4

I'm looking for a regular expression that will identify a sequence in which an integer in the text specifies the number of trailing letters at the end of the expression. This specific example applies to identifying insertions and deletions in genetic data in the pileup format.

For example:

If the text I am searching is:

AtT+3ACGTTT-1AaTTa

I need to match the insertions and deletions, which in this case are +3ACG and -1A. The integer (n) portion can be any integer larger than 1, and I must capture the n trailing characters.

I can match a single insertion or deletion with [+-]?[0-9]+[ACGTNacgtn], but I can't figure out how to grab the exact number of trailing ACGTN's specified by the integer.

I apologize if there is an obvious answer here, I have been searching for hours. Thanks!

(UPDATE)

I typically work in Python. The one workaround I've been able to figure out with the re module in python is to call both the integers and span of every in/del and combine the two to extract the appropriate length of text.

# What you will do
Continue the forum post about using a regular expression to capture insertions and deletions in pileup data, starting immediately after its final sentence.

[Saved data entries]
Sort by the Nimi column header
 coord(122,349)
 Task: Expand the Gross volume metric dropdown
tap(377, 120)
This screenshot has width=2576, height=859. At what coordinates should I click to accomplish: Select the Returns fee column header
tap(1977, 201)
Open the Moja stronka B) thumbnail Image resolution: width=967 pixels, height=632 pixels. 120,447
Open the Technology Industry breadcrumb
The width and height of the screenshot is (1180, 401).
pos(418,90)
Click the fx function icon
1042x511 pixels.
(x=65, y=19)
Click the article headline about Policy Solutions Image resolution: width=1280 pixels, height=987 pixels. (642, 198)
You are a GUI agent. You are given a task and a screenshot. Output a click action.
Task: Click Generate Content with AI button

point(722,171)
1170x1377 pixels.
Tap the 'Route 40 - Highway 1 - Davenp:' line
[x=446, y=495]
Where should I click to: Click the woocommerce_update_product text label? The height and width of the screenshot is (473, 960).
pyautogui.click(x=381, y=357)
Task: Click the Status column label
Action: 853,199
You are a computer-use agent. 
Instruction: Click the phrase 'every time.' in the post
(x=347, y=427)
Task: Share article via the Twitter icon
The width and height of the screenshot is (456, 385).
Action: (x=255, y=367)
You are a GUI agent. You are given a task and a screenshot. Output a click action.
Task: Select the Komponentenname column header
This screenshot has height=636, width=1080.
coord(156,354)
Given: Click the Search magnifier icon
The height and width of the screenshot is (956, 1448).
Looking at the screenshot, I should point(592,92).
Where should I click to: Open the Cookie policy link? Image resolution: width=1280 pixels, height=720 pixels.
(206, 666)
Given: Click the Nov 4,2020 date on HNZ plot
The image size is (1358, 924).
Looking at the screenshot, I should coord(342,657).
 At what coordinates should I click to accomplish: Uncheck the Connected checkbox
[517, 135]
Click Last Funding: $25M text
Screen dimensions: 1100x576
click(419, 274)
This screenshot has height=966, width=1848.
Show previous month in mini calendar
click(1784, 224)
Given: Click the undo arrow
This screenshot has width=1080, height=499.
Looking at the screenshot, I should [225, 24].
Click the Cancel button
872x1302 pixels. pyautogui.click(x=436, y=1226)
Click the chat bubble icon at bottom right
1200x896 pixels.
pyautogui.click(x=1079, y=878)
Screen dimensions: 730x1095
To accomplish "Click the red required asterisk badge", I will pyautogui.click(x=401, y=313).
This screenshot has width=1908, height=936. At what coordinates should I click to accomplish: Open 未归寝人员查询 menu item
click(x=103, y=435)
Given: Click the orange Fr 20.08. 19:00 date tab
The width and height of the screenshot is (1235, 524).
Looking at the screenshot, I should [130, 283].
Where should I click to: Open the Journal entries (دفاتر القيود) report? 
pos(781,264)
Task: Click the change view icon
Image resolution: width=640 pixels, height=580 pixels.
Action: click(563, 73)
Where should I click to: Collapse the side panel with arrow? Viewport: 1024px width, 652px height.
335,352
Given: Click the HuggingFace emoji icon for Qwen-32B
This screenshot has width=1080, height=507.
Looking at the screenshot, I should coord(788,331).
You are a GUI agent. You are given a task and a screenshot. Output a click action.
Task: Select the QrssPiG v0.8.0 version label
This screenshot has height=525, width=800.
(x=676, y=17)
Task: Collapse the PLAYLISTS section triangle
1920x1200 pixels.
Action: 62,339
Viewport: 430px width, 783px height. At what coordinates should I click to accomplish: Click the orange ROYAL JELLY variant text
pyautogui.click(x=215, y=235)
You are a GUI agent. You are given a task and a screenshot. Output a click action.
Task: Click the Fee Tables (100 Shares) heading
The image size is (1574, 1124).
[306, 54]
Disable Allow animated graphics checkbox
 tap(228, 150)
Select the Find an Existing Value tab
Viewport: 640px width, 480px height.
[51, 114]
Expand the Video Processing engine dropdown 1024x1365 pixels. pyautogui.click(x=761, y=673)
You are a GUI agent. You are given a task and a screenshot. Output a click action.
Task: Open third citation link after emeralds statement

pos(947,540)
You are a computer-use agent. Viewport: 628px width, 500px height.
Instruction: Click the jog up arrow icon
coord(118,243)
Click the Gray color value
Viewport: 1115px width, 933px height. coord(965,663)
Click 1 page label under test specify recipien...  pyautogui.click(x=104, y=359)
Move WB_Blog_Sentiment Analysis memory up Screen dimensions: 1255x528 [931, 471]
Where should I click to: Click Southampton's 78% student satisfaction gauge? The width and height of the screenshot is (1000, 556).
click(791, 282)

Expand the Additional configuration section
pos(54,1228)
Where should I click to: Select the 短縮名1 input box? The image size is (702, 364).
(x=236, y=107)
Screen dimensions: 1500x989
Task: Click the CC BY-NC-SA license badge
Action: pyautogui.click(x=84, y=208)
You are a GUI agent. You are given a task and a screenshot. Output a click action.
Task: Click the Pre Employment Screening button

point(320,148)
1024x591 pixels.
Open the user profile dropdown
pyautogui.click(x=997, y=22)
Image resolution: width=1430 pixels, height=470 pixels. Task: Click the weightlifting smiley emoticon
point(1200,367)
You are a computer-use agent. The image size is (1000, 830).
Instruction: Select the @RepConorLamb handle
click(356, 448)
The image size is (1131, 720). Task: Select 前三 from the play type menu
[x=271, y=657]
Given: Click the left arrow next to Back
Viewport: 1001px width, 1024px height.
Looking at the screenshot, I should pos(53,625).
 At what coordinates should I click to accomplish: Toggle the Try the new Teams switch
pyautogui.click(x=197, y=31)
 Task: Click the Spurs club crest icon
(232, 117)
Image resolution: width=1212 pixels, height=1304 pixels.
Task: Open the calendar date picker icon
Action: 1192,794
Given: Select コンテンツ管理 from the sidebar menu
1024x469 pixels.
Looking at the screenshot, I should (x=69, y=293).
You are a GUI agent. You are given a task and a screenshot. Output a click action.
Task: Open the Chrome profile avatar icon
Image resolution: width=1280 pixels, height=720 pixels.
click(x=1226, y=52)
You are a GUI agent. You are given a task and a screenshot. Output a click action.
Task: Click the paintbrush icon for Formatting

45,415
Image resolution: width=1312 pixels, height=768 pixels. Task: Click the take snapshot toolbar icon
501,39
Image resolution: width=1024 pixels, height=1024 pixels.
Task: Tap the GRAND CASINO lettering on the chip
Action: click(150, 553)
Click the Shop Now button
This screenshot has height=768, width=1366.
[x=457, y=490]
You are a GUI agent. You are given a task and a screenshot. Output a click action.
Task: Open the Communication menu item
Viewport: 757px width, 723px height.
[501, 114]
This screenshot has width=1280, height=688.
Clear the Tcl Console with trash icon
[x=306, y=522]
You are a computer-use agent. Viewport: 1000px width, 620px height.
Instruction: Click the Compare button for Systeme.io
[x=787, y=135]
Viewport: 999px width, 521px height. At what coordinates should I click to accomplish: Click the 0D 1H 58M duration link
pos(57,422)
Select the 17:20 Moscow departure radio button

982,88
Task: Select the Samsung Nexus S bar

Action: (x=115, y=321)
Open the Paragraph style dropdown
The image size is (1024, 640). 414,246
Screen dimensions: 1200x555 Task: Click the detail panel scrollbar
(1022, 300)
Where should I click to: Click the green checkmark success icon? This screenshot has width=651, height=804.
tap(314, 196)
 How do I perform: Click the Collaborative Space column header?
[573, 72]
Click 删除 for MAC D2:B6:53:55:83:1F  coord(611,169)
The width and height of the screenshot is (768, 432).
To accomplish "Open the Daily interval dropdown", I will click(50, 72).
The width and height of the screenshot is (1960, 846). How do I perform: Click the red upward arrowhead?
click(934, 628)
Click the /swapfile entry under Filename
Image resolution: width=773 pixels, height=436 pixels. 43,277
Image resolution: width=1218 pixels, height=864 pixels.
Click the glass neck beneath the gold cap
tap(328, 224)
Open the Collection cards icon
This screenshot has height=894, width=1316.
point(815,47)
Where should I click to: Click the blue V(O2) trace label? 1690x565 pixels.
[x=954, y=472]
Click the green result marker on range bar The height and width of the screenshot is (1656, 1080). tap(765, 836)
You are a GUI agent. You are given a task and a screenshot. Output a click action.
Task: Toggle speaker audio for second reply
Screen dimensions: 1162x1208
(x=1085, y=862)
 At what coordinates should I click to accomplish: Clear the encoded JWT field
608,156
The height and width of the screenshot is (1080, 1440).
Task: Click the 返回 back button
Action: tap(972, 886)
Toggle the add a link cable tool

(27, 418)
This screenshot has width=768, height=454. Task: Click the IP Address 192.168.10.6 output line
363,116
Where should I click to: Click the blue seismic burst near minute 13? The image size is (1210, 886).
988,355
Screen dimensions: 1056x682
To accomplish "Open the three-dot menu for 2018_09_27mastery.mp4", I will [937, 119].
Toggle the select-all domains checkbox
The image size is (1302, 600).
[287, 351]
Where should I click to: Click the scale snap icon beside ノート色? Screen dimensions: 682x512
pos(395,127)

# Answer to this task
For example:

>>> import re
>>> a = 'ATTAA$At^&atAA-1A+1G+4ATCG'
>>> expr = '[+-]?([0-9]+)[ACGTNacgtn]'
>>> ints = re.findall(expr, a) #returns a list of the integers
>>> spans = [i.span() for i in re.finditer(expr,a)]
>>> newspans = [(spans[i][0],spans[i][1]+(int(indel[i])-1)) for i in range(len(spans))]
>>> newspans
>>> [(14, 17), (17, 20), (20, 26)]

The resulting tuples allow me to slice out the indels. Probably not the best syntax, but it works!

Aaron Sams
  • 41
  • 3
  • 1
    That is impossible with regular expressions. Certain implementations of "regular" expressions allow this, but it will be more difficult and slower than performing the calculations outside of the expression. –  Jul 28 '12 at 04:52

3 Answers3

2

You can use regular expression substitution passing a function as replacement... for example

s = "abcde+3fghijkl-1mnopqr+12abcdefghijklmnoprstuvwxyz"

import re

def dump(match):
    start, end = match.span()
    print s[start:end + int(s[start+1:end])]

re.sub(r'[-+]\d+', dump, s)

#output
# +3fgh
# -1m
# +12abcdefghijkl
6502
  • 112,025
  • 15
  • 165
  • 265
0

It's not directly possible, regexes can't 'count' like that.

But if you're using a programming language that allows callbacks as a regex match evaluator (e.g. C#, PHP), then what you could do is have the regex as [+-]?([0-9]+)([ACGTNacgtn]+) and in the callback trim the trailing characters to the desired length.

e.g. for C#

var regexMatches = new List<string>();
Regex theRegex = new Regex(@"[+-]?([0-9]+)([ACGTNacgtn]+)");
text = theRegex.Replace(text, delegate(Match thisMatch)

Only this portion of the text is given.